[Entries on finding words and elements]
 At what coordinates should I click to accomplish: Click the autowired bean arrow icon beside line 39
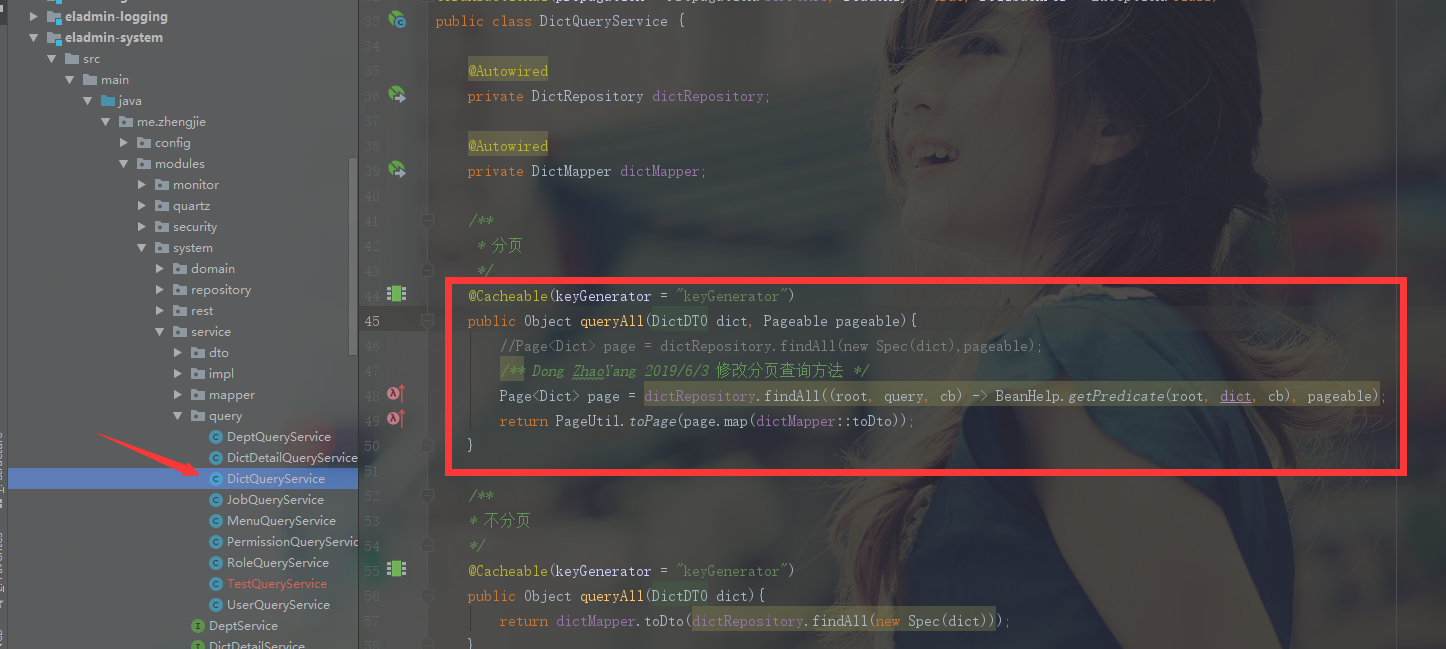click(x=397, y=170)
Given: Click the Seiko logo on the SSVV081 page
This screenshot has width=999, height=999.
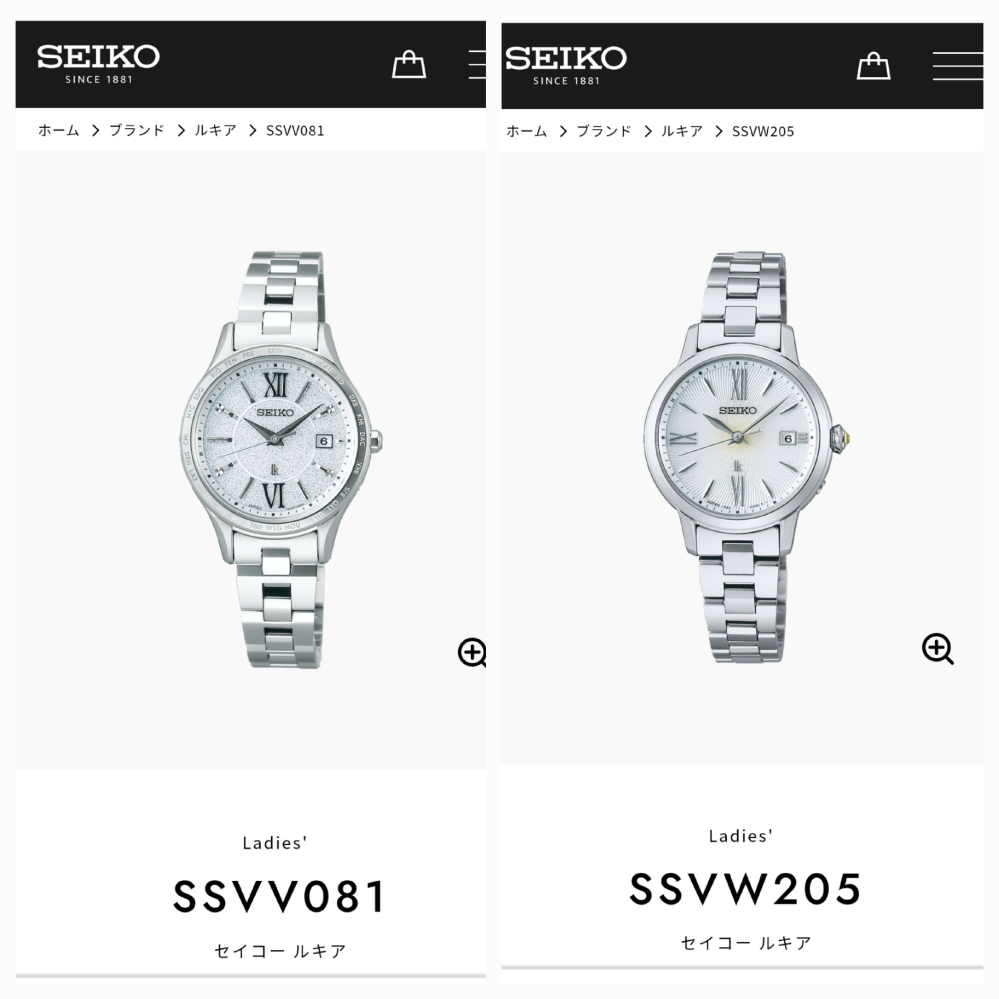Looking at the screenshot, I should [98, 64].
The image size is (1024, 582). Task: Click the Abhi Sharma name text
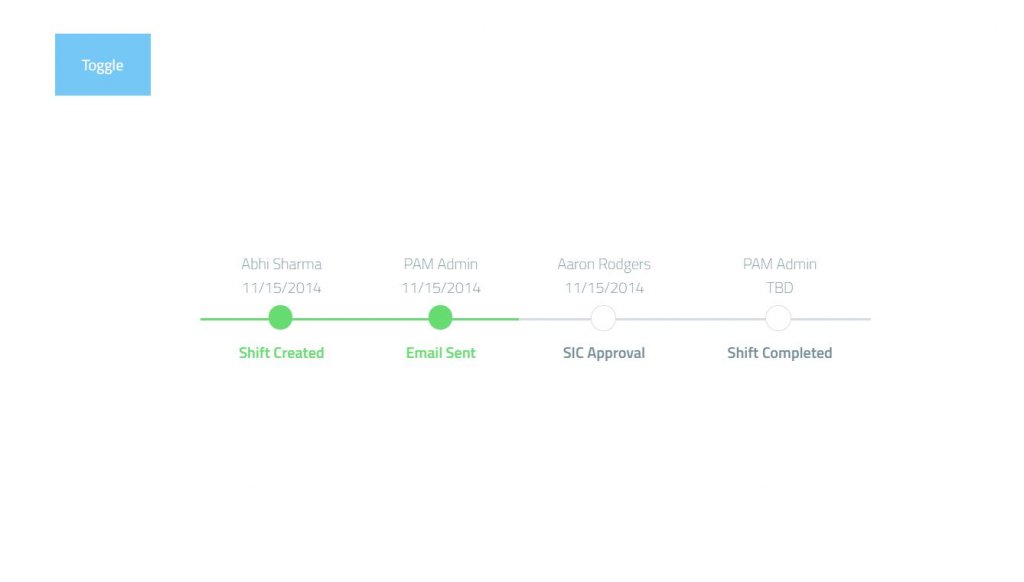click(281, 264)
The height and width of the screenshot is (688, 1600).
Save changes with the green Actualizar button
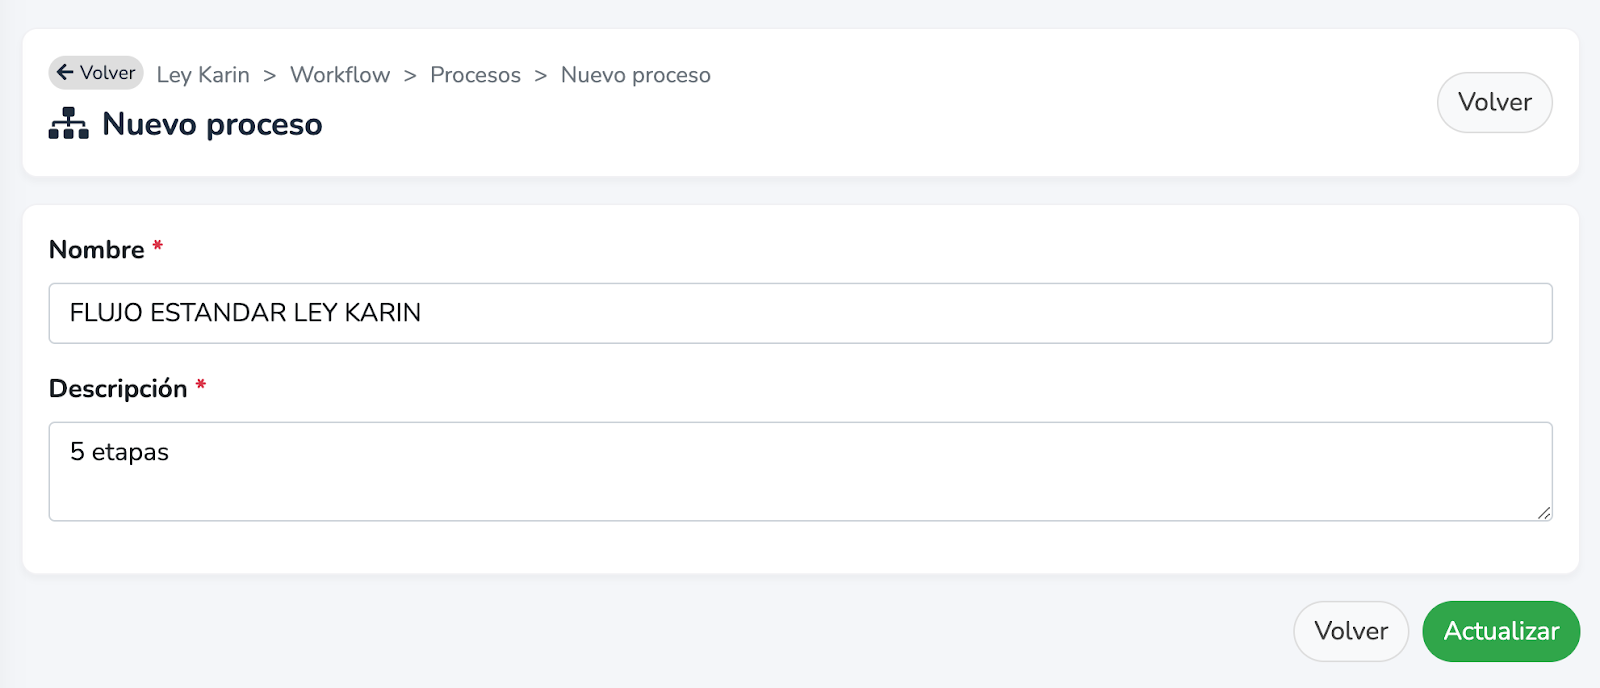1501,631
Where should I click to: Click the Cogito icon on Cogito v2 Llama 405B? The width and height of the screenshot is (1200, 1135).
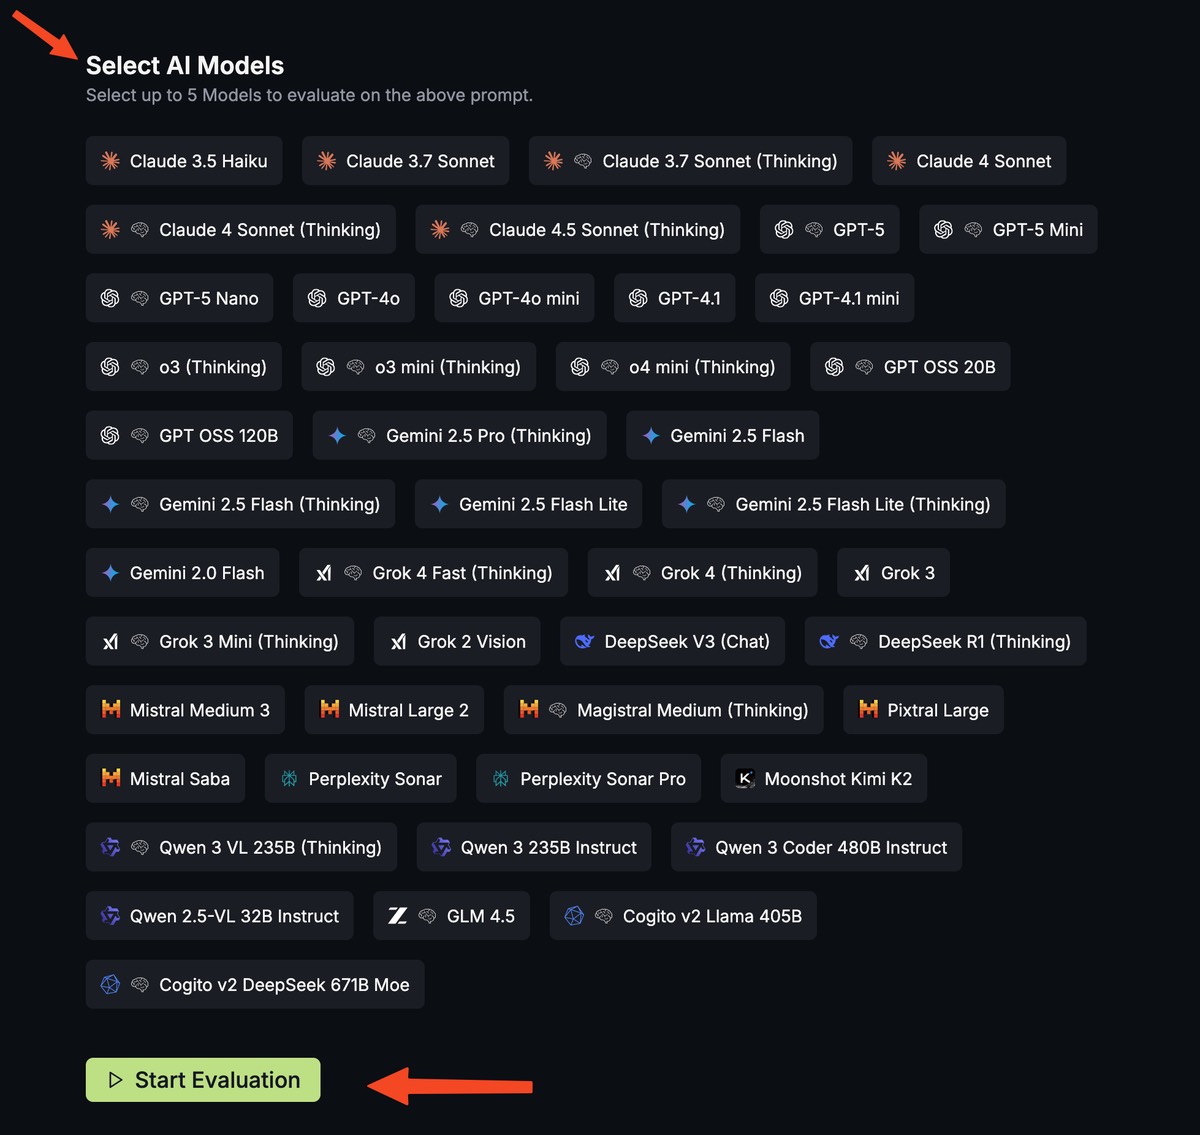(574, 915)
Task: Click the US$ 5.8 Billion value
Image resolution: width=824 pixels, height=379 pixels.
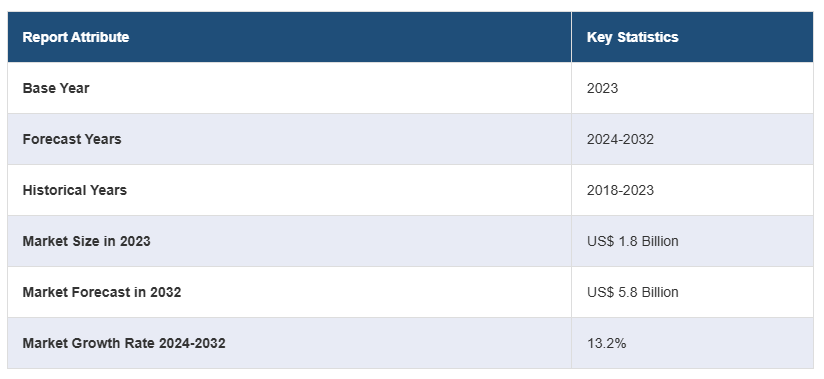Action: (x=633, y=292)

* [Task objective]: Change "Task" to "Goal" everywhere it appears in these lines and keep everything else the same. Leave the pictures out.

* [Finished answer]:
 At what coordinates should I click to accomplish: Click the autowired bean arrow icon beside line 39
click(x=397, y=170)
Given: Click the Seiko logo on the SSVV081 page
This screenshot has width=999, height=999.
Looking at the screenshot, I should [98, 64].
The image size is (1024, 582). Goal: Click the Abhi Sharma name text
click(281, 264)
The height and width of the screenshot is (688, 1600).
Save changes with the green Actualizar button
1501,631
Where should I click to: Click the Cogito icon on Cogito v2 Llama 405B? The width and height of the screenshot is (1200, 1135).
(574, 915)
Goal: Click the US$ 5.8 Billion value
Image resolution: width=824 pixels, height=379 pixels.
Action: (x=633, y=292)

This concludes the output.